But other than on the transport side of things and incompetant government, I don't think we are being "ripped-off" half as much as people think.  A lot of the tax "rip-offs" mentioned by people, I think, are a sign of us being dragged into a mature tax paying society after years of tax-dodging and a punitive tax regime.  In fact, I think a lot of the grumbling about the price of things (very often discretionary and luxury items) is just growing pains in a country that tries to come to terms with massive economic and social change in a very short space of time.

I know I'm not low paid or old or sick and maybe if I was I would see the harsher side of life here.  I do see my boyfriend (here on a work permit) earning much less than me and he manages to make the system work for him at every turn by being smart with every euro he spends; he doesn't live the life a monk and has savings that are almost incredible (and its the same story with his friends).
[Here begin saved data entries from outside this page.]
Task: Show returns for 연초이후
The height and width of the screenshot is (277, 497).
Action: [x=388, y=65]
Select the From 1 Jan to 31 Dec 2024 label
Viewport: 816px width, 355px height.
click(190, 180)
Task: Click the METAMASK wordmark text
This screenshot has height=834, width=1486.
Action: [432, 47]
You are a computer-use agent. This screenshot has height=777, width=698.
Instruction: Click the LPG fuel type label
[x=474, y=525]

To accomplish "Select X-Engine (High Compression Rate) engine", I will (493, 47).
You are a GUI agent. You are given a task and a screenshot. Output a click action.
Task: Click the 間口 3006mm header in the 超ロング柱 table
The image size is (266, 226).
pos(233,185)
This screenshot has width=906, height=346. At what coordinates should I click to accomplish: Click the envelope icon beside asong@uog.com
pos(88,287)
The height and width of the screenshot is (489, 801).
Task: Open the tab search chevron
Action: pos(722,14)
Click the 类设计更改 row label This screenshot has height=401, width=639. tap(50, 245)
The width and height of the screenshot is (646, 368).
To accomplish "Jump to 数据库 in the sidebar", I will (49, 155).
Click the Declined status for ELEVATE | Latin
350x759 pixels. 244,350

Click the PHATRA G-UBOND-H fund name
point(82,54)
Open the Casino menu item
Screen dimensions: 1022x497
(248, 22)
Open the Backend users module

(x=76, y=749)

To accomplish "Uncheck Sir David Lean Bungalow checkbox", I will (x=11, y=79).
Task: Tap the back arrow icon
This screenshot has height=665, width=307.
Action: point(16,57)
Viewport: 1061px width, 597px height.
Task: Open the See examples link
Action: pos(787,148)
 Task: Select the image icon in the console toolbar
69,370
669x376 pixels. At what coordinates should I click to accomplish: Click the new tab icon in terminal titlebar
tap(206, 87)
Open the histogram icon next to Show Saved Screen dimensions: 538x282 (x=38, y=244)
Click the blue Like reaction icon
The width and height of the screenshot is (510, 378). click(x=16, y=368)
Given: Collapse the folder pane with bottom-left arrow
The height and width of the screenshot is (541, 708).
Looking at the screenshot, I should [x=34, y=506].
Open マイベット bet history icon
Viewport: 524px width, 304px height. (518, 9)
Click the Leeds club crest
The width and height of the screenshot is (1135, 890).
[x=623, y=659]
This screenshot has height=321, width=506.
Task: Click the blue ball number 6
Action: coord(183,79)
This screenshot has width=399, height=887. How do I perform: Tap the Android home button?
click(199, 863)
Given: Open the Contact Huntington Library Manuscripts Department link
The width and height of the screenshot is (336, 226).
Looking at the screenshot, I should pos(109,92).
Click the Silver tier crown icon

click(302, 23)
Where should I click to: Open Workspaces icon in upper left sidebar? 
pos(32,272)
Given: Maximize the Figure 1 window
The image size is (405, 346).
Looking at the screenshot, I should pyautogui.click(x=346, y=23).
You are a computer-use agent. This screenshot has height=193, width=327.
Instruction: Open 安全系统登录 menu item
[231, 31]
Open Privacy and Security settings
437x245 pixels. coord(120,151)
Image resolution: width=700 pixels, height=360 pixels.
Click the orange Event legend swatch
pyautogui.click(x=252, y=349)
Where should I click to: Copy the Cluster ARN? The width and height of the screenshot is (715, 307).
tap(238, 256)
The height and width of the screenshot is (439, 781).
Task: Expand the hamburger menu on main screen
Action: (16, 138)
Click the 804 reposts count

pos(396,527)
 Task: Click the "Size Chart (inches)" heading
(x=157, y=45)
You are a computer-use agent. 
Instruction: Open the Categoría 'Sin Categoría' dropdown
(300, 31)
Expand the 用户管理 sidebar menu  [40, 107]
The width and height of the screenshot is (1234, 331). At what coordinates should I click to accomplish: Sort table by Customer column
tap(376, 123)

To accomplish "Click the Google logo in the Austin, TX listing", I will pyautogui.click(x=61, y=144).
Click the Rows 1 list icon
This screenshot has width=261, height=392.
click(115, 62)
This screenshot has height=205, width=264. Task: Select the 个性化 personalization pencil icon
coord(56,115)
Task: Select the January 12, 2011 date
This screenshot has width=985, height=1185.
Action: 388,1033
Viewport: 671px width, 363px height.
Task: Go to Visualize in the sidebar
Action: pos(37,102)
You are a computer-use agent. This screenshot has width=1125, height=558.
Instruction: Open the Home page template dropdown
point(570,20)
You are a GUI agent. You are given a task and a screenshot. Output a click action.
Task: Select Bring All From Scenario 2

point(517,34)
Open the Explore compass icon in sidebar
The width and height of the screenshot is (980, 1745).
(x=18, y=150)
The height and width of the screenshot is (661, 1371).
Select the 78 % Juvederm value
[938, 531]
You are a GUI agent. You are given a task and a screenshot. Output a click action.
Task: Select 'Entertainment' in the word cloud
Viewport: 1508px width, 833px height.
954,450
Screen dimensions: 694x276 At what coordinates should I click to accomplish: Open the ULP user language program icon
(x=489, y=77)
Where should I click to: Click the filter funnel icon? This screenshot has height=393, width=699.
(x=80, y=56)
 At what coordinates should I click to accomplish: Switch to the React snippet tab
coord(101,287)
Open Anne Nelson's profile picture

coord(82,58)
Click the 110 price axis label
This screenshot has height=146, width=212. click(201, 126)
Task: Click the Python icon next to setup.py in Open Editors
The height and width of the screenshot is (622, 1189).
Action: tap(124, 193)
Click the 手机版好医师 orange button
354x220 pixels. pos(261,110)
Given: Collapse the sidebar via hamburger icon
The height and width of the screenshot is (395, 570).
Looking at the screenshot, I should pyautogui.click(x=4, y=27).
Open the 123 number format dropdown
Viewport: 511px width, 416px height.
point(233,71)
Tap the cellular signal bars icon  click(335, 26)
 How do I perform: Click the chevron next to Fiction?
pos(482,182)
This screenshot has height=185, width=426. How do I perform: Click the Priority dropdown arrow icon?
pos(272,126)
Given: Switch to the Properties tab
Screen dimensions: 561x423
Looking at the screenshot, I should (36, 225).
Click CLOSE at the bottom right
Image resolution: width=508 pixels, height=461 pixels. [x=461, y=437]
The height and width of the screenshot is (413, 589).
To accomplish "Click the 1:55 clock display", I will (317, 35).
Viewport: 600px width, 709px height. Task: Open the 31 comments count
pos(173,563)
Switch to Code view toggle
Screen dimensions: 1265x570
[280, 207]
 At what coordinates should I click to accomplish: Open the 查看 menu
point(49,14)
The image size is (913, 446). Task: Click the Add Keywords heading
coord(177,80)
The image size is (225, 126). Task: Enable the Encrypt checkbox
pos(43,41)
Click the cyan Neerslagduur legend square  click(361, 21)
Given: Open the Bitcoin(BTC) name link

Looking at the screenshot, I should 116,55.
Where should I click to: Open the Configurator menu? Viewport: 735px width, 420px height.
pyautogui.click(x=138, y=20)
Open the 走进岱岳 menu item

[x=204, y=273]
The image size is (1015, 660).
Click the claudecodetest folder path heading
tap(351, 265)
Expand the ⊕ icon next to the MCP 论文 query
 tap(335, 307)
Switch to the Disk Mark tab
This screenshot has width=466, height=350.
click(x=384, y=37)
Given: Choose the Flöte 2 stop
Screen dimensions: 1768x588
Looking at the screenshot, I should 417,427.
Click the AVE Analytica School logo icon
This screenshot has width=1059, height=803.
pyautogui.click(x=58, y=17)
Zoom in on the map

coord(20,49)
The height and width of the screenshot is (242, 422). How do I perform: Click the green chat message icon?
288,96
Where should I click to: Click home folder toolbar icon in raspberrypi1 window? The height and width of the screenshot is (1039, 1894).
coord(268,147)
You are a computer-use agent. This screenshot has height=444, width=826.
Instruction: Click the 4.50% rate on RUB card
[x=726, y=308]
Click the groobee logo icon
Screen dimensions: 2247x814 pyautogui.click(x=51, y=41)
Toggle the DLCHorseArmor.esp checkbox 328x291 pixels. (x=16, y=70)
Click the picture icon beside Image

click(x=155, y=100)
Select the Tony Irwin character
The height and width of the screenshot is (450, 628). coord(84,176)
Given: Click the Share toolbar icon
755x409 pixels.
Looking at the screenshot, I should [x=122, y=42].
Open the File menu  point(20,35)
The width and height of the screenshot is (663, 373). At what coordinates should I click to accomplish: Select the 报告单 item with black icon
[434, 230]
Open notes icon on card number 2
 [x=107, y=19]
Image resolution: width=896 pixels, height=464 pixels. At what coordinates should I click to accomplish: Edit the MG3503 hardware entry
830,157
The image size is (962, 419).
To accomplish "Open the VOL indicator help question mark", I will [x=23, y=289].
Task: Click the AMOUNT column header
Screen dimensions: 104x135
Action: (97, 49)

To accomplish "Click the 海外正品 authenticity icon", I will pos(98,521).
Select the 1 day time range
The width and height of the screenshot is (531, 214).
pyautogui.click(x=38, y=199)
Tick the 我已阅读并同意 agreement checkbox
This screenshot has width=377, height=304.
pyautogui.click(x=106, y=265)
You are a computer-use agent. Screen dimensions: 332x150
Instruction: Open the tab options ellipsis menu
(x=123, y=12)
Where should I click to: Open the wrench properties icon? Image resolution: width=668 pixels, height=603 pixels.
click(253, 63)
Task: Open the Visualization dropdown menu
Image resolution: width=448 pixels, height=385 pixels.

If someone with less than perfect English and no recognised qualifications is doing so well here, it cannot be all bad.  He doesn't think Ireland's a rip-off; he just thinks we are careless with our money.

Rebecca


----------



## fobs (18 Aug 2005)

Have been reading both this thread and the other threads about ripoff and although can see valid points on BOTH sides of the argument I feel that I am shifting more towards _Clubmams views_ than those of the "rip-off moaners".

I am married with 2 kids and although we have high costs such as mortgage,childcare,utility bills etc.. we have more positives than negatives. I would rather live in Ireland than anywhere else where there is still a strong sense of community ( at least where I live!)

The "celtic Tiger" has enabled our family to own a lovely house (though mortgaged),own 2 cars, take holidays in Ireland and abroad regularly, clothe ourselves well,eat VERY well etc...

All the people who graduated from my year in Collage are doing equally well. When I graduated you had very few choices in jobs and there was a lot of immigration but now i see more and more of my former school/collage classmates returning to Ireland for the quality of life they have here compared to other countries.
I have recently met 2 former classmates who were abroad for years and are sorry they didn't return sooner.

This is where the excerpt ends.